↓

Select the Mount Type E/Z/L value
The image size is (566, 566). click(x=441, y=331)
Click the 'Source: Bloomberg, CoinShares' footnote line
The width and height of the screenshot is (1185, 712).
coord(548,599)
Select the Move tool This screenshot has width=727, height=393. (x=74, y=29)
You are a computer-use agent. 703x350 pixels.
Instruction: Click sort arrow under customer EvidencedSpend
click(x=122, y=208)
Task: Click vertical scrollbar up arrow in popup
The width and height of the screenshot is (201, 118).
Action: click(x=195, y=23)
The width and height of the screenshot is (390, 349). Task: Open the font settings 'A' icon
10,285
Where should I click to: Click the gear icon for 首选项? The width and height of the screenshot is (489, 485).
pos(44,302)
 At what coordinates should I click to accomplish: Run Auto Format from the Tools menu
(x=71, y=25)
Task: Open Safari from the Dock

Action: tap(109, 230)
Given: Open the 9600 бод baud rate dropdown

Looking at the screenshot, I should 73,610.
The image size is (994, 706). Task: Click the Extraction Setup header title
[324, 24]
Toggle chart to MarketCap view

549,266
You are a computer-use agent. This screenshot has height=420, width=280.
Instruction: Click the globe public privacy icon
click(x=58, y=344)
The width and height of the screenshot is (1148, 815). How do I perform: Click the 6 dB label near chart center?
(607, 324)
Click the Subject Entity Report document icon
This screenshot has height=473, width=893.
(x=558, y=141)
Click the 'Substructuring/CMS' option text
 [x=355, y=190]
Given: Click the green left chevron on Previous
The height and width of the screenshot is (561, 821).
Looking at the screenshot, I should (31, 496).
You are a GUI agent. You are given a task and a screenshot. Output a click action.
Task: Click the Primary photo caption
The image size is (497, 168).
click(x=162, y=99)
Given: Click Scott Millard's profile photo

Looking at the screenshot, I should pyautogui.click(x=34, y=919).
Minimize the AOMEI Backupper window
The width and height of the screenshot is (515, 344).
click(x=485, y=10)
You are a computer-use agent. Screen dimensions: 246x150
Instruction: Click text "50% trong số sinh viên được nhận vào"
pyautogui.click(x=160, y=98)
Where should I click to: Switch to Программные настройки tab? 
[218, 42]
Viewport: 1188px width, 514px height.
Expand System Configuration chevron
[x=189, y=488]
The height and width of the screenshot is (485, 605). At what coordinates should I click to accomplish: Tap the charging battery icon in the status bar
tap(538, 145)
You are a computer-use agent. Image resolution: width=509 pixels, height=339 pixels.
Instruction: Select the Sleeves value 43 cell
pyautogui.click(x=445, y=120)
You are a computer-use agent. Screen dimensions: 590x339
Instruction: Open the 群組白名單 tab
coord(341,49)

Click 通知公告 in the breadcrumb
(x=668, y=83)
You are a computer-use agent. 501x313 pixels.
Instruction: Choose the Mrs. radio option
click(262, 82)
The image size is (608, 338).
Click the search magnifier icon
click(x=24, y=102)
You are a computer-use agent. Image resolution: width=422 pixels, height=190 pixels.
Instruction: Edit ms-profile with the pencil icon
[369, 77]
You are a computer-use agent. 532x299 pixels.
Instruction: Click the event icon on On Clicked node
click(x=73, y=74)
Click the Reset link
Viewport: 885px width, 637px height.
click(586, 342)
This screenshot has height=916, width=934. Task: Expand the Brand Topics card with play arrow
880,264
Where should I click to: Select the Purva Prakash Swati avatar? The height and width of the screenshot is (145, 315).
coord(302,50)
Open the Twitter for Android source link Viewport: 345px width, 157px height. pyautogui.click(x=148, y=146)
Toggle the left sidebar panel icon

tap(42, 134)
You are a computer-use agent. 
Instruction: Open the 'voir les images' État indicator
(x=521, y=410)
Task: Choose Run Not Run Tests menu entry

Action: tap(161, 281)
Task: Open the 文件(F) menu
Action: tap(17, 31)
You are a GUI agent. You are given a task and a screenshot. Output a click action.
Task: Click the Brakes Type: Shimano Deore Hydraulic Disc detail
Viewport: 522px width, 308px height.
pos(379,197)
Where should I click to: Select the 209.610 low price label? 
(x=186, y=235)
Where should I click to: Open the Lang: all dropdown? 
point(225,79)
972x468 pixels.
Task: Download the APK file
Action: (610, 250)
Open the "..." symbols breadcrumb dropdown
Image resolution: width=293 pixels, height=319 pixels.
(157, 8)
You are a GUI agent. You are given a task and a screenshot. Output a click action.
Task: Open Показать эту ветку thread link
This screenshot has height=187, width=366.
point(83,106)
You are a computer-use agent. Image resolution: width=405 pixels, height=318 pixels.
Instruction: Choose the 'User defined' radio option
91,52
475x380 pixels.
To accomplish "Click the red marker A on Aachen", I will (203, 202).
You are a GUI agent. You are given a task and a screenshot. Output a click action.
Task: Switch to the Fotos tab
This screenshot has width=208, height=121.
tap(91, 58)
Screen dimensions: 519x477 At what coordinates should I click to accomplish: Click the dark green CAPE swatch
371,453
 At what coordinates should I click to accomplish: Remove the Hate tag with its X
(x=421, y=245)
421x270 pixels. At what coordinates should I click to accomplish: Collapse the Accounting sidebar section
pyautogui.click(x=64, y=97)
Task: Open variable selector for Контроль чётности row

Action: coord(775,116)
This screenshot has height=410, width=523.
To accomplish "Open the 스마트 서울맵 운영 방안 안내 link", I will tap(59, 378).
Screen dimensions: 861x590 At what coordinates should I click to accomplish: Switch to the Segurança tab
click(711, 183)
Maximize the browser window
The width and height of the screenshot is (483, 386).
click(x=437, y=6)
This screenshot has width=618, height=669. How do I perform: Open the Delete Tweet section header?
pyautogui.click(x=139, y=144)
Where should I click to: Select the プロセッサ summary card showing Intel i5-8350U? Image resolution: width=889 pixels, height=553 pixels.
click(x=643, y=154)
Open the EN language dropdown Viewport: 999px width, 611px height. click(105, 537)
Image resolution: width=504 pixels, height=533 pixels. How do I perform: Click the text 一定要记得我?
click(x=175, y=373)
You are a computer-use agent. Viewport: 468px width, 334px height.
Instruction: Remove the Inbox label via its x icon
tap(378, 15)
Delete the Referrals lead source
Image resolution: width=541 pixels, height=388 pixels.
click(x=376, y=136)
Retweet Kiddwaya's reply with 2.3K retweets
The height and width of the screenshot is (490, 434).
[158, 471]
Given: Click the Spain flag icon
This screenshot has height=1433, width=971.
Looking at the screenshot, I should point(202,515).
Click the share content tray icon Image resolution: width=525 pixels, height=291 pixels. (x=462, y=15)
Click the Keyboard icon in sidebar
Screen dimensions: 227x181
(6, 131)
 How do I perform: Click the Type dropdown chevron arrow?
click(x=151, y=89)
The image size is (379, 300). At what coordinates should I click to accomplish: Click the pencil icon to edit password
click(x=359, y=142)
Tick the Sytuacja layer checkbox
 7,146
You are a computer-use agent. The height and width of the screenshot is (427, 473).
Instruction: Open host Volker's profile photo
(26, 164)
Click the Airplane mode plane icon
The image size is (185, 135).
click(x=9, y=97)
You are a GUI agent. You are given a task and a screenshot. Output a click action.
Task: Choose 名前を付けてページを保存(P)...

↑

# Work instruction
Output each record precisely as written.

# Response below
Select the Mount Type E/Z/L value
The image size is (566, 566). click(x=441, y=331)
Click the 'Source: Bloomberg, CoinShares' footnote line
The width and height of the screenshot is (1185, 712).
coord(548,599)
Select the Move tool This screenshot has width=727, height=393. (x=74, y=29)
You are a computer-use agent. 703x350 pixels.
Instruction: Click sort arrow under customer EvidencedSpend
click(x=122, y=208)
Task: Click vertical scrollbar up arrow in popup
The width and height of the screenshot is (201, 118).
Action: click(x=195, y=23)
The width and height of the screenshot is (390, 349). Task: Open the font settings 'A' icon
10,285
Where should I click to: Click the gear icon for 首选项? The width and height of the screenshot is (489, 485).
pos(44,302)
 At what coordinates should I click to accomplish: Run Auto Format from the Tools menu
(x=71, y=25)
Task: Open Safari from the Dock

Action: tap(109, 230)
Given: Open the 9600 бод baud rate dropdown

Looking at the screenshot, I should 73,610.
The image size is (994, 706). Task: Click the Extraction Setup header title
[324, 24]
Toggle chart to MarketCap view

549,266
You are a computer-use agent. This screenshot has height=420, width=280.
Instruction: Click the globe public privacy icon
click(x=58, y=344)
The width and height of the screenshot is (1148, 815). How do I perform: Click the 6 dB label near chart center?
(607, 324)
Click the Subject Entity Report document icon
This screenshot has height=473, width=893.
(x=558, y=141)
Click the 'Substructuring/CMS' option text
 [x=355, y=190]
Given: Click the green left chevron on Previous
The height and width of the screenshot is (561, 821).
Looking at the screenshot, I should (31, 496).
You are a GUI agent. You are given a task and a screenshot. Output a click action.
Task: Click the Primary photo caption
The image size is (497, 168).
click(x=162, y=99)
Given: Click Scott Millard's profile photo

Looking at the screenshot, I should pyautogui.click(x=34, y=919).
Minimize the AOMEI Backupper window
The width and height of the screenshot is (515, 344).
click(x=485, y=10)
You are a computer-use agent. Screen dimensions: 246x150
Instruction: Click text "50% trong số sinh viên được nhận vào"
pyautogui.click(x=160, y=98)
Where should I click to: Switch to Программные настройки tab? 
[218, 42]
Viewport: 1188px width, 514px height.
Expand System Configuration chevron
[x=189, y=488]
The height and width of the screenshot is (485, 605). At what coordinates should I click to accomplish: Tap the charging battery icon in the status bar
tap(538, 145)
You are a computer-use agent. Image resolution: width=509 pixels, height=339 pixels.
Instruction: Select the Sleeves value 43 cell
pyautogui.click(x=445, y=120)
You are a computer-use agent. Screen dimensions: 590x339
Instruction: Open the 群組白名單 tab
coord(341,49)

Click 通知公告 in the breadcrumb
(x=668, y=83)
You are a computer-use agent. 501x313 pixels.
Instruction: Choose the Mrs. radio option
click(262, 82)
The image size is (608, 338).
Click the search magnifier icon
click(x=24, y=102)
You are a computer-use agent. Image resolution: width=422 pixels, height=190 pixels.
Instruction: Edit ms-profile with the pencil icon
[369, 77]
You are a computer-use agent. 532x299 pixels.
Instruction: Click the event icon on On Clicked node
click(x=73, y=74)
Click the Reset link
Viewport: 885px width, 637px height.
click(586, 342)
This screenshot has height=916, width=934. Task: Expand the Brand Topics card with play arrow
880,264
Where should I click to: Select the Purva Prakash Swati avatar? The height and width of the screenshot is (145, 315).
coord(302,50)
Open the Twitter for Android source link Viewport: 345px width, 157px height. pyautogui.click(x=148, y=146)
Toggle the left sidebar panel icon

tap(42, 134)
You are a computer-use agent. 
Instruction: Open the 'voir les images' État indicator
(x=521, y=410)
Task: Choose Run Not Run Tests menu entry

Action: tap(161, 281)
Task: Open the 文件(F) menu
Action: tap(17, 31)
You are a GUI agent. You are given a task and a screenshot. Output a click action.
Task: Click the Brakes Type: Shimano Deore Hydraulic Disc detail
Viewport: 522px width, 308px height.
pos(379,197)
Where should I click to: Select the 209.610 low price label? 
(x=186, y=235)
Where should I click to: Open the Lang: all dropdown? 
point(225,79)
972x468 pixels.
Task: Download the APK file
Action: (610, 250)
Open the "..." symbols breadcrumb dropdown
Image resolution: width=293 pixels, height=319 pixels.
(157, 8)
You are a GUI agent. You are given a task and a screenshot. Output a click action.
Task: Open Показать эту ветку thread link
This screenshot has height=187, width=366.
point(83,106)
You are a computer-use agent. Image resolution: width=405 pixels, height=318 pixels.
Instruction: Choose the 'User defined' radio option
91,52
475x380 pixels.
To accomplish "Click the red marker A on Aachen", I will (203, 202).
You are a GUI agent. You are given a task and a screenshot. Output a click action.
Task: Switch to the Fotos tab
This screenshot has width=208, height=121.
tap(91, 58)
Screen dimensions: 519x477 At what coordinates should I click to accomplish: Click the dark green CAPE swatch
371,453
 At what coordinates should I click to accomplish: Remove the Hate tag with its X
(x=421, y=245)
421x270 pixels. At what coordinates should I click to accomplish: Collapse the Accounting sidebar section
pyautogui.click(x=64, y=97)
Task: Open variable selector for Контроль чётности row

Action: coord(775,116)
This screenshot has height=410, width=523.
To accomplish "Open the 스마트 서울맵 운영 방안 안내 link", I will tap(59, 378).
Screen dimensions: 861x590 At what coordinates should I click to accomplish: Switch to the Segurança tab
click(711, 183)
Maximize the browser window
The width and height of the screenshot is (483, 386).
click(x=437, y=6)
This screenshot has width=618, height=669. How do I perform: Open the Delete Tweet section header?
pyautogui.click(x=139, y=144)
Where should I click to: Select the プロセッサ summary card showing Intel i5-8350U? Image resolution: width=889 pixels, height=553 pixels.
click(x=643, y=154)
Open the EN language dropdown Viewport: 999px width, 611px height. click(105, 537)
Image resolution: width=504 pixels, height=533 pixels. How do I perform: Click the text 一定要记得我?
click(x=175, y=373)
You are a computer-use agent. Viewport: 468px width, 334px height.
Instruction: Remove the Inbox label via its x icon
tap(378, 15)
Delete the Referrals lead source
Image resolution: width=541 pixels, height=388 pixels.
click(x=376, y=136)
Retweet Kiddwaya's reply with 2.3K retweets
The height and width of the screenshot is (490, 434).
[158, 471]
Given: Click the Spain flag icon
This screenshot has height=1433, width=971.
Looking at the screenshot, I should point(202,515).
Click the share content tray icon Image resolution: width=525 pixels, height=291 pixels. (x=462, y=15)
Click the Keyboard icon in sidebar
Screen dimensions: 227x181
(6, 131)
 How do I perform: Click the Type dropdown chevron arrow?
click(x=151, y=89)
The image size is (379, 300). At what coordinates should I click to accomplish: Click the pencil icon to edit password
click(x=359, y=142)
Tick the Sytuacja layer checkbox
 7,146
You are a computer-use agent. The height and width of the screenshot is (427, 473).
Instruction: Open host Volker's profile photo
(26, 164)
Click the Airplane mode plane icon
The image size is (185, 135).
click(x=9, y=97)
You are a GUI agent. You are given a task and a screenshot. Output a click action.
Task: Choose 名前を付けてページを保存(P)...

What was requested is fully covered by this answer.